Lauren leads Tenacity’s sub team selling in the city and immediately clashes with Stepford Sarah over the need to put the information stickers onto the candles but not to have a scary fembot do it right in front of potential customers (Sarah “I think customers like seeing people making things” Yes but not you. It might be a trap!). “Please listen” Lauren begs, but Sarah won’t let up whining “I am listening.. you’re so bossy!” Stepford Sarah struggles to sell and blames the prices (although the rest of her sales team seem to manage), but maybe approaching potential customers like a wonky replicant demanding that they “Smell my candle you mutha!” isn’t the best technique.

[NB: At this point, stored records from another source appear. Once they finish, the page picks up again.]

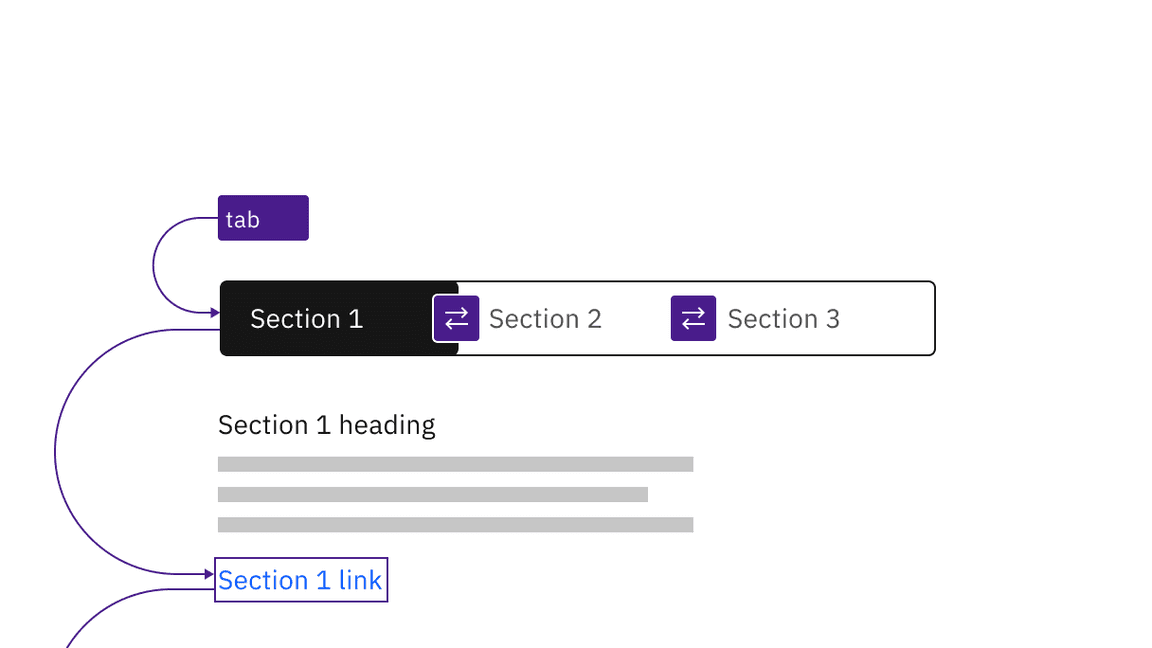Select the active Section 1 tab
This screenshot has width=1152, height=648.
point(306,319)
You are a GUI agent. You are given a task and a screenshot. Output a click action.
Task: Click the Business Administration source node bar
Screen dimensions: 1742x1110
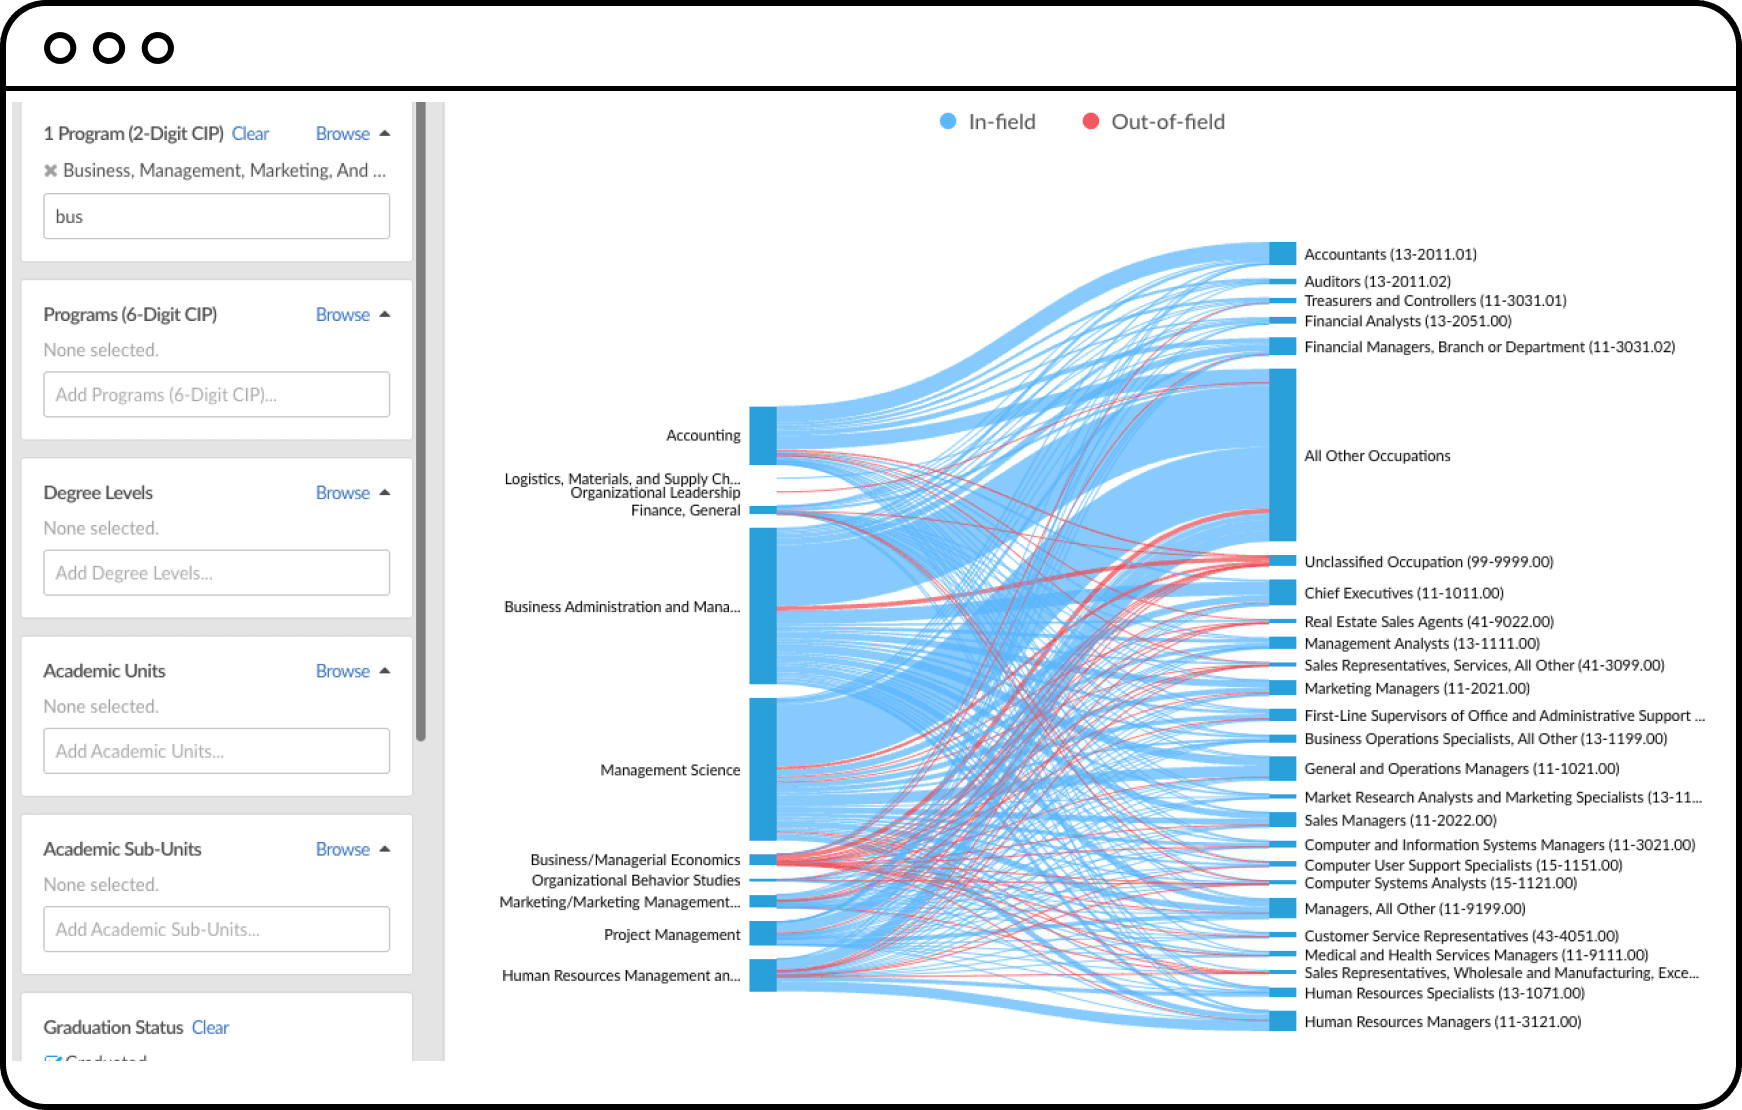click(762, 606)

Karen does a mini card marking on Eager James who has put up a poster declaring RRP £45 at Greenwich Market, when they haven’t actually retailed the products before “So it is misleading”. The thing is I can see how this is just another mixed message to James who promptly goes all geezer barrow boy and starts selling 8 for a quid or something.

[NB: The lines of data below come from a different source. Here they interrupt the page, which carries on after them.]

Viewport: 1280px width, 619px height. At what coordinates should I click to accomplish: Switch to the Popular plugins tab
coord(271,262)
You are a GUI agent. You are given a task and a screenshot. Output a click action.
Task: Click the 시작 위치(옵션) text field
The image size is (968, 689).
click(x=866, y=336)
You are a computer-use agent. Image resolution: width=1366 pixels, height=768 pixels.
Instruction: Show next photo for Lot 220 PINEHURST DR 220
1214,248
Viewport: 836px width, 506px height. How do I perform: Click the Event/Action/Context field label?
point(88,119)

Katie’s team deliver their candles to the Home House Members Wankers who immediately start grizzling about the label not being on straight (haven’t these arseholes heard of “rustic”). Ella flails “Sorry, but maybe when you look at it in a room from a distance it’s not necessarily…” she withers under the beardy man’s glare. Fortunately Felipe is on the case and wheezes into the room with a replacement (Felipe says “The customer is always right”) and they close the sale for £500.

Roisin revises her pricing strategy (again) and tells her sales boys they can go as “low as £8” before selling half of her candles and ALL of the reed diffusers (oops) in a nice little gift shop for £8.50 each. Crazy lady. “Now we need smaller amounts sold for higher margins” declares sales drunk Roisin, before adding “I hope the girls get out and push it” (cue shot of poor Nurun trying her best to approach potential customers with a candle and them all scuttling away).

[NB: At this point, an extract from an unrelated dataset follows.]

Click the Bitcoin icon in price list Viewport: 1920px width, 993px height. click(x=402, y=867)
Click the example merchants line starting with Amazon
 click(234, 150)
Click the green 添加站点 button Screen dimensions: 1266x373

Eager James tries to chivvy poor Lindsay into stopping looking for more labels to stick on things and trying to do some selling, but you can tell she’s given up; “I have tried” she bleats. Let’s face it, James is hardly restricting pricing at his end (“A sale’s a sale; there’s no such thing as a bad profit”) and Karen Brady even clocks some of the team charging only a fiver a candle. I’m starting to suspect that Lindsay is a communist infiltrator bless her.

At an “exclusive” nightclub in Mayfair, Felipe is so impressed that they have candles that he manages to get an order for 50, whilst Ella Jade chips in and flogs a load of diffusers too for a total of £900.

Peter Griffin waits at the “Luxury Hotel” and whilst being surprised that candles can be in square glasses, still agrees to buy them and gets a further reduction for buying more. However he is disappointed at the lack of promised reed diffusers (all sold cheap to the gift shop by Roisin), which he would have probably paid decent money for and Bianca admits “that was an error on our part”.

Roisin needs stock for her next potential sale and discovers James only has 53 candles left and 2 diffusers, so orders him to “Pack up and come to Kensington” which he does, hilariously still flogging smellies on his way out of the market “Two for a tenner!”(“and take my pants with them”) etc. As Bianca’s about to close a deal on two diffusers at a nice shop in Kensington, Roisin interrupts it all to take a call from James who instructs her to “Leave it, we’ll sell more on the street”. And she does. The silly cow.

Lauren has over 100 candles left from the city market so they all up sticks and descend on a pub where Katie tries to persuade the barman that it would smell nice around the bar (Retort: “We like the smell of our beer”) and somehow manages to sell 5.

Eager James is like a mad half man half terrier possessed (think Steven Baldwin in the Usual Suspects, but more of a liability) as he tries to rush another bar man into buying all his motherfucking candles, as though they’re fire damaged or something. Despite this he somehow gets the sale and displays his professionalism by leaping out of the establishment with his “GET IN” fist pumpy madness action in full flow.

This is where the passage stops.